Italian Government Hopefull for Ilva Future
S&P Global Platts reported that the agreement on ArcelorMittal Italia's future, the largest Italian steel producer, is closed to be signed. Sigannling that
ArcelorMittal will remain a shareholder in the steelmaker, Italian Prime MinisterMr Giuseppe Conte on a video call at the presentation of the Association for the development of South Italy Svimez 2020 Report said “Just in these days we are defining the agreement with ArcelorMittal to complete the investment project in the name of a public-private partnership for the Ex Ilva of Taranto. We are offering an articulated plan to relaunch the Taranto site in a marked direction of the energy transition."
The declarations of Conte came just few hours after Italian national representative unions met with the CEO of ArcelorMittal Italia Lucia Morselli. According to union sources, Morselli also confirmed that that they are close to finalize the agreement. A union source who was present during the meeting told S&P Global Platts “AM is likely to stay with the government that will enter in the company but we have no idea yet about the percentage, neither about the industrial plan. That is the reason we still want to call a strike,"
Last week the Italian unions called two hours of strike on November 25 to call for a responsible future of the Italy's largest steel plant and to be included in the negotiation with ArcelorMittal.

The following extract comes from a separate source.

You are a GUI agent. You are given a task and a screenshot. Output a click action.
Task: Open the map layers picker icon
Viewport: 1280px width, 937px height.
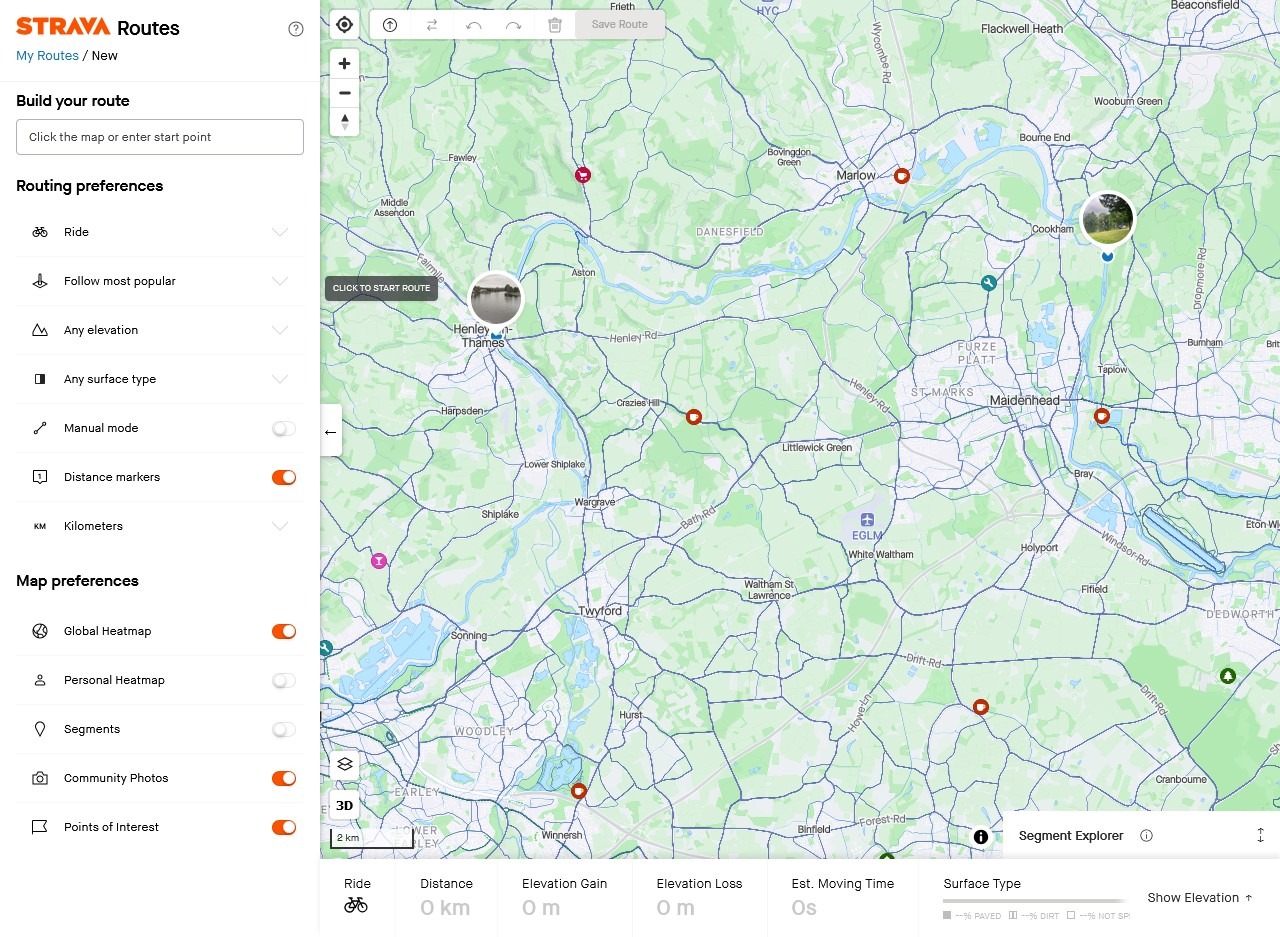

At stake there are the jobs of around 10,700 workers at the plant, which is why it is so important for the Italian government to keep the company operational. ArcelorMittal agreed to buy Ilva in 2018 under a lease-and-purchase agreement for Eur1.8 billion and to invest another Eur2.4 billion to clean up and modernize the plant, which has been dogged by environmental issues. Following legal issues with the Italian state, ArcelorMittal in early March reached an accord with Italian authorities over the future of the former Ilva group, amending the existing lease and purchase agreement. The agreement left ArcelorMittal with the right to withdraw from its Ilva purchase by the end of November 2020, subject to the payment of a fine of EUR 500 million. The lease-and-purchase agreement may extend until May 2022.
Italy's agency for investment promotion and enterprise development, is the government arm Invitalia, will be used to enter in the partnership. Last week, Invitalia's spokesman, confirmed to Platts that Invitalia could take ownership of the former Ilva with not a minority stake and this would include modernizing both Blast Furnace 5, the largest in Europe, with a production capacity of around 3.5 million tonnes per year and idled in 2015, and Blast Furnace 1, still in operation. In addition, two electric-arc furnaces would be introduced to the steel plant, to maintain a production capacity of 8 million tonnes per year, a move probably capable of maintaining current employment levels.